Sale temps pour les géants. La semaine dernière, on chantait (métaphoriquement) les louanges de Saint Jack Bogle, l’homme qui a permis à des millions d’épargnants américains d’économiser 1000 milliards de dollars en frais.

Cette semaine, on va chanter (littéralement) en mémoire de Michel Legrand (1932-2019), qui aura dispensé beaucoup de joie durant sa longue carrière de compositeur, d’arrangeur, de pianiste. 

On chante, mais pas avec les soeurs jumelles nées sous le signe des gémeaux, plutôt avec Lola, l’immense Anouk Aimée (paroles d’Agnès Varda, musique de Michel Legrand).

 A 26 ans, Michel Legrand enregistre aux Etats-Unis Legrand Jazz, avec quelques-uns des meilleurs musiciens du moment : Donald Byrd, Paul Chambers, John Coltrane, Miles Davis, Bill Evans, Art Farmer, Hank Jones, Ben Webster. 

Pas facile de s’imposer dans le milieu de la musique aux Etats-Unis, Michel Legrand faisait partie des grands, et Quincy Jones n’a pas manqué de saluer sa mémoire sur Twitter.

En mémoire de Jacques Demy et de Michel Legrand, offrez-vous un triple bonheur avec Les demoiselles de Rochefort, Les parapluies de Cherbourg et Peau d’Ane. Mais celui que je préfère, c’est quand même Lola.

Allez, une dernière pour la route avant de replonger dans l’univers nettement moins swing des produits de placement.

La chanson est intitulée The Windmills of your Mind, (paroles d’Alan et Marilyn Bergman, musique de Michel Legrand), elle est tirée de L’Affaire Thomas Crown (The Thomas Crown Affair) et vous l’avez sans doute entendue au moins une fois dans votre vie.

Bienvenue dans ma semaine Twitter 4 de 2019.

Forces et faiblesses de l’indice capi-pondéré

Daniel Sotiroff est analyste ETF chez Morningstar et s’est récemment penché sur sa majesté l’indice capi-pondéré.

Les indices actions dominants sont capi-pondérés, ce qui veut dire que le poids des valeurs qui le composent est proportionnel à leur capitalisation boursière (ou plus exactement, de la partie librement négociable en bourse de leur capital).
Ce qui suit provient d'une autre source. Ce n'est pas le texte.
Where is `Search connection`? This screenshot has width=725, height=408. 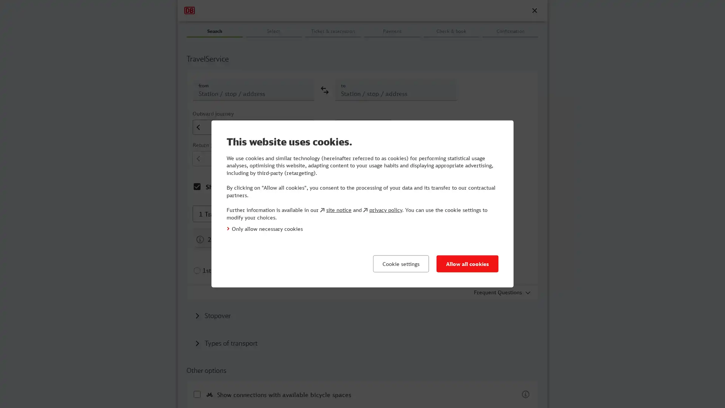
Search connection is located at coordinates (451, 44).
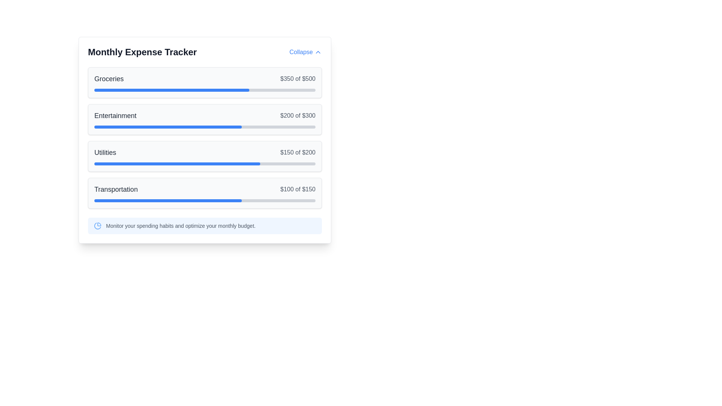 The width and height of the screenshot is (722, 406). I want to click on the decorative icon in the bottom-left section of the interface that represents data visualization or statistics, so click(97, 226).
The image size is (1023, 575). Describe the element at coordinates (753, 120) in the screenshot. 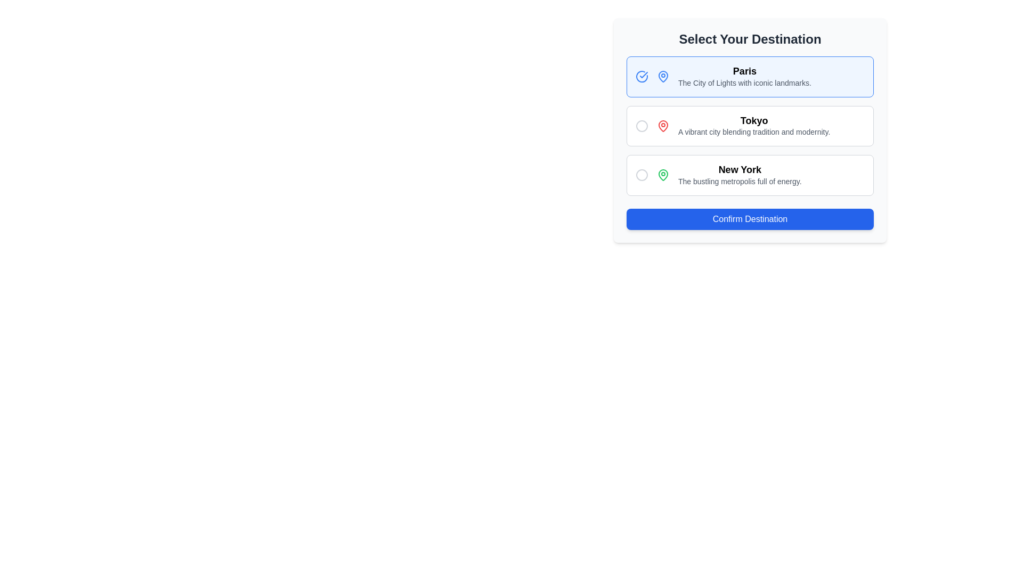

I see `the title label for the 'Tokyo' city option, which is located in the second position of the city selection list, above the description 'A vibrant city blending tradition and modernity.' and below the heading 'Select Your Destination.'` at that location.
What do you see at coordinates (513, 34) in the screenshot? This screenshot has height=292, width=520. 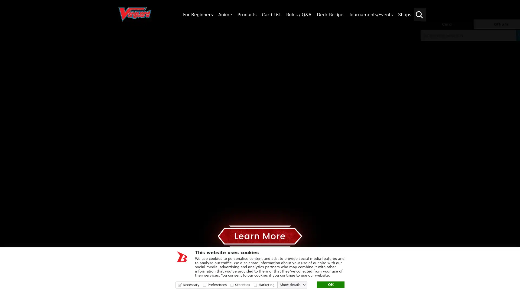 I see `Search` at bounding box center [513, 34].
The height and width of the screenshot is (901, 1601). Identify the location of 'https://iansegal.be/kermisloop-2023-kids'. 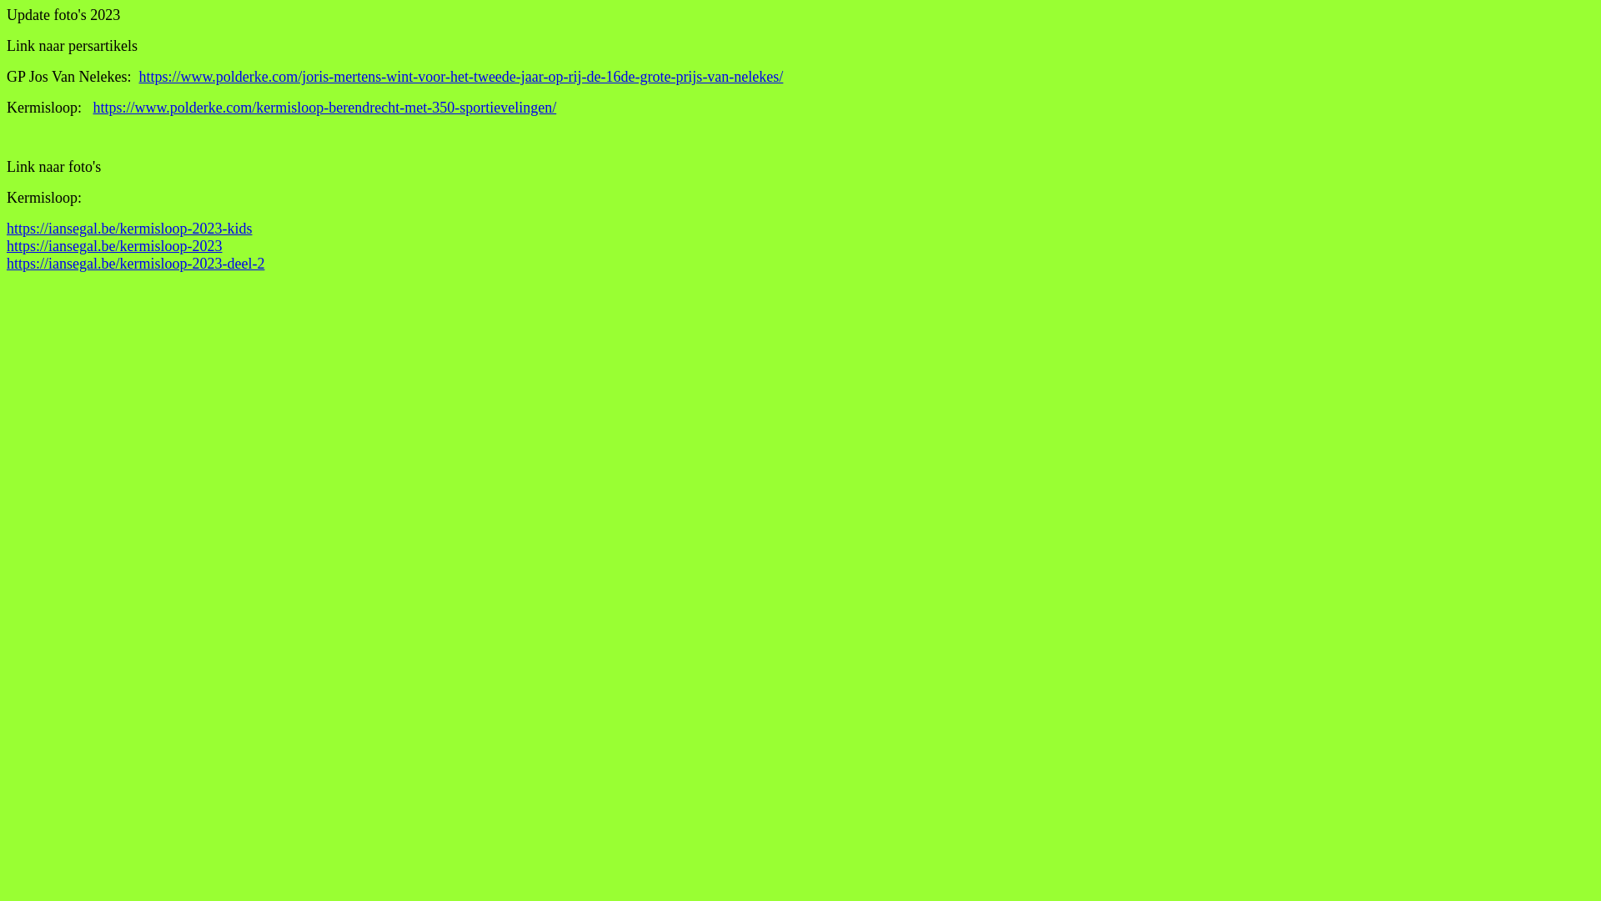
(128, 229).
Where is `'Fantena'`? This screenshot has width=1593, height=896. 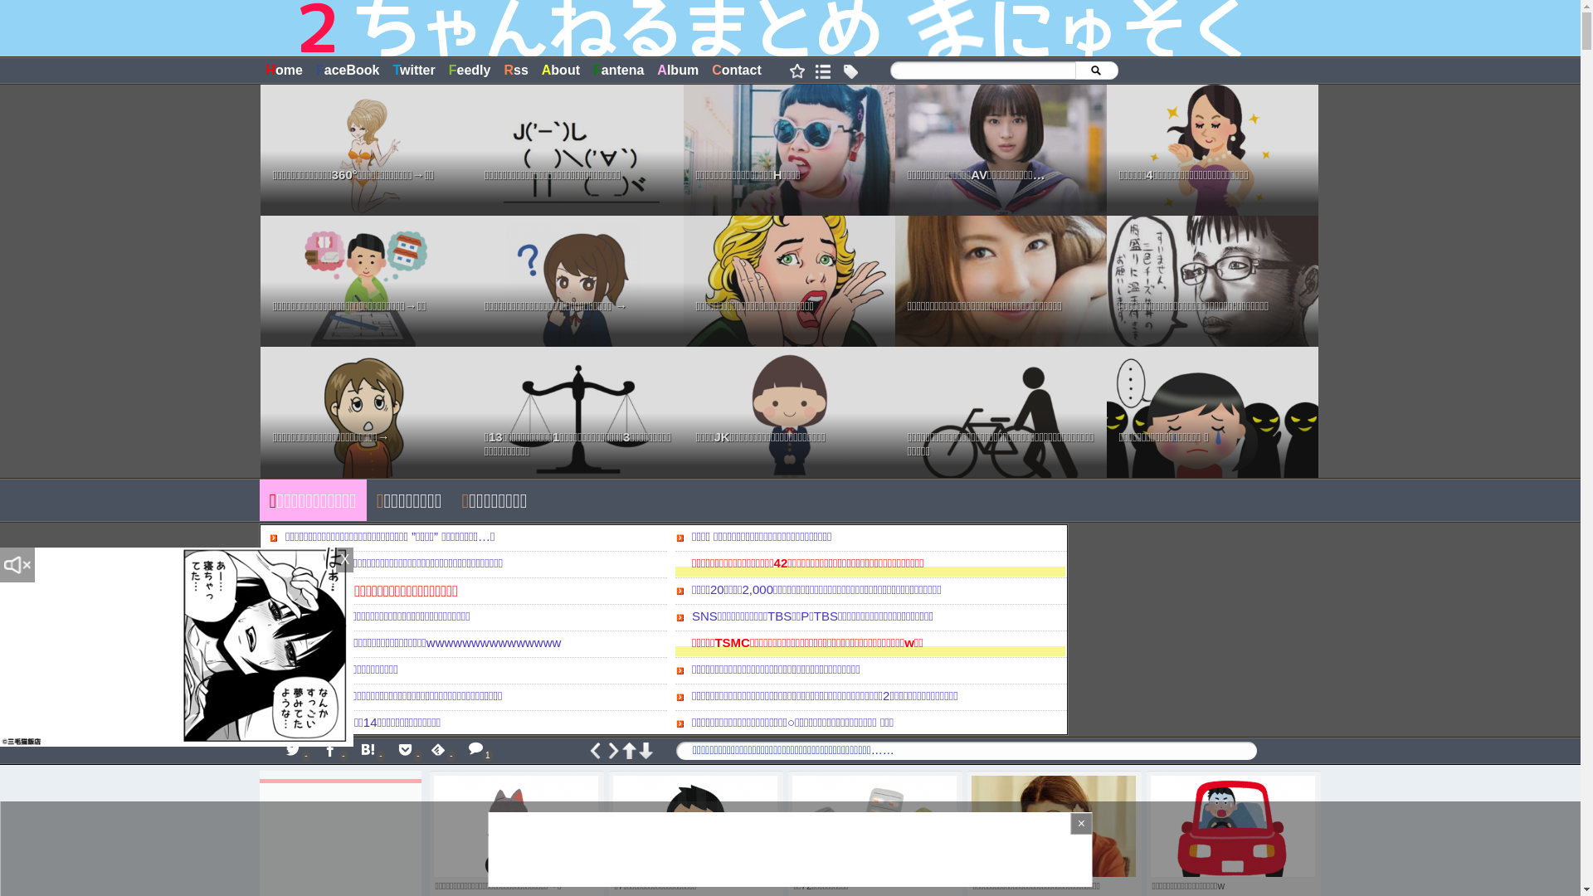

Il s’agit d’une convention, pas d’une vérité scientifique. Mais cette convention est communément acceptée car elle permet à cette fiction qu’est un indice de refléter de façon intellectuellement acceptable le « marché », constitué d’intervenants recherchant en permanence de façon rationnelle à établir la juste valeur des différents titres.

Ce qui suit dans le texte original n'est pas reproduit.